# Word of the Day:  Sanctimonious



## Ruthanne (Aug 29, 2020)

Sanctimonious:

making a show of being morally superior to other people.
"what happened to all the sanctimonious talk about putting his family first?"


----------



## Aunt Marg (Aug 29, 2020)

I have met more than my fair-share of sanctimonious hypocrites in my day.


----------



## Ruthanne (Aug 29, 2020)

I wish I hadn't met as many sanctimonious people as I have but that's life for you and often they don't even realize how they are so.


----------



## win231 (Aug 29, 2020)

I've known too many sanctimonious people to count.  They're always good for a laugh....especially the "Deeply Religious" ones.


----------



## peramangkelder (Aug 30, 2020)

Sanctimonious I am not


----------



## GeorgiaXplant (Aug 30, 2020)

The _sanctimonious_ are not only morally superior, they're financially superior and don't mind letting all of us who are, um, less fortunate, know it. Less fortunate, of course, depends upon interpretation.

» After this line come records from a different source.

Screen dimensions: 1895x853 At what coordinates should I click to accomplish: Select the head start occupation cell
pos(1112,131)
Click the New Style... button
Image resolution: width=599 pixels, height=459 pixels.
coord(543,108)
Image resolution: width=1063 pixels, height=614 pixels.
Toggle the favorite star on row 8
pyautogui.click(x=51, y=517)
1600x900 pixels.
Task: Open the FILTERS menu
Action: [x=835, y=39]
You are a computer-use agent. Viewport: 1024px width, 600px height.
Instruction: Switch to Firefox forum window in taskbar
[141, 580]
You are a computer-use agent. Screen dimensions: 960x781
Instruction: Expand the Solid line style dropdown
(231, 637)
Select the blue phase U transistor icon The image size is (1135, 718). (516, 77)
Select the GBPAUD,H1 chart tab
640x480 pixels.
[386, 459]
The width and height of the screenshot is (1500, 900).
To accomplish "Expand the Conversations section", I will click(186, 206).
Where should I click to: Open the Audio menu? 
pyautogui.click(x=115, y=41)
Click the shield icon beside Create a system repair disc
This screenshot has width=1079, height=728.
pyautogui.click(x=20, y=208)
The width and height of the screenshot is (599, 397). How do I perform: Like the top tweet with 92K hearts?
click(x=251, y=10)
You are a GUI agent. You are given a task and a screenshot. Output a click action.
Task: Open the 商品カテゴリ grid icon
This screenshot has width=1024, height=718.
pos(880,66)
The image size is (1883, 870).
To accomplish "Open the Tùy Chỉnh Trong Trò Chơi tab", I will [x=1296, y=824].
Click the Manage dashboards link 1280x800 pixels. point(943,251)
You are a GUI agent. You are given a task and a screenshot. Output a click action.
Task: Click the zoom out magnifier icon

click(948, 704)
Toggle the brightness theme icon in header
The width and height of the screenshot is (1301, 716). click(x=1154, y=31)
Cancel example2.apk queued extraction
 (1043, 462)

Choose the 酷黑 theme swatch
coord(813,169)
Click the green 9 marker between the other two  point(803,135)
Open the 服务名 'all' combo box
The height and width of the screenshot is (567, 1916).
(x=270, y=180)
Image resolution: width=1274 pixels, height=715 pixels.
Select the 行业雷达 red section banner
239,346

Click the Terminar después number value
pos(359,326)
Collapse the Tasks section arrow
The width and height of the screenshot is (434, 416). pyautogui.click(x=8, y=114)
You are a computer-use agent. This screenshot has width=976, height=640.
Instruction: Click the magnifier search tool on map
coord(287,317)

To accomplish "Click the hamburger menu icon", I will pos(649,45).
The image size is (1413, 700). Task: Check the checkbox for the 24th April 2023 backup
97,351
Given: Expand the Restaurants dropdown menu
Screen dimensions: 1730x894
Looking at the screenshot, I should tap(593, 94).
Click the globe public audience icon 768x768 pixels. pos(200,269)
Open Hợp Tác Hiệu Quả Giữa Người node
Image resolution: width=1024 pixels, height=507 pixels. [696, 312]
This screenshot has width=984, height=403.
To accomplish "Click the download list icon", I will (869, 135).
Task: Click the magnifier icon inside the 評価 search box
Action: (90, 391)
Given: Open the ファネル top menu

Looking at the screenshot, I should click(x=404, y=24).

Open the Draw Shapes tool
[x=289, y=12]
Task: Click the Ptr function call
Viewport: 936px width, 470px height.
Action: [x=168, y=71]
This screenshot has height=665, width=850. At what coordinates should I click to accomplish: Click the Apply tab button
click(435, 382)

The _sanctimonious_ among us do a lot of brag-plaining and lots of "Guess what I got/where I'm going/what I did" complete with photos of pricey items/trips/events and sometimes bold mention of the actual cost.

Try to cut the _sanctimonious_ some slack because they're probably so used to being overprivileged, self-absorbed, patronizing, self-righteous and smug that they're clueless or just plain tone deaf or both.


----------



## Farrah Nuff (Dec 31, 2022)

Sometimes I think that the sanctimonious among us
pretend not to be but we can see right through them.


----------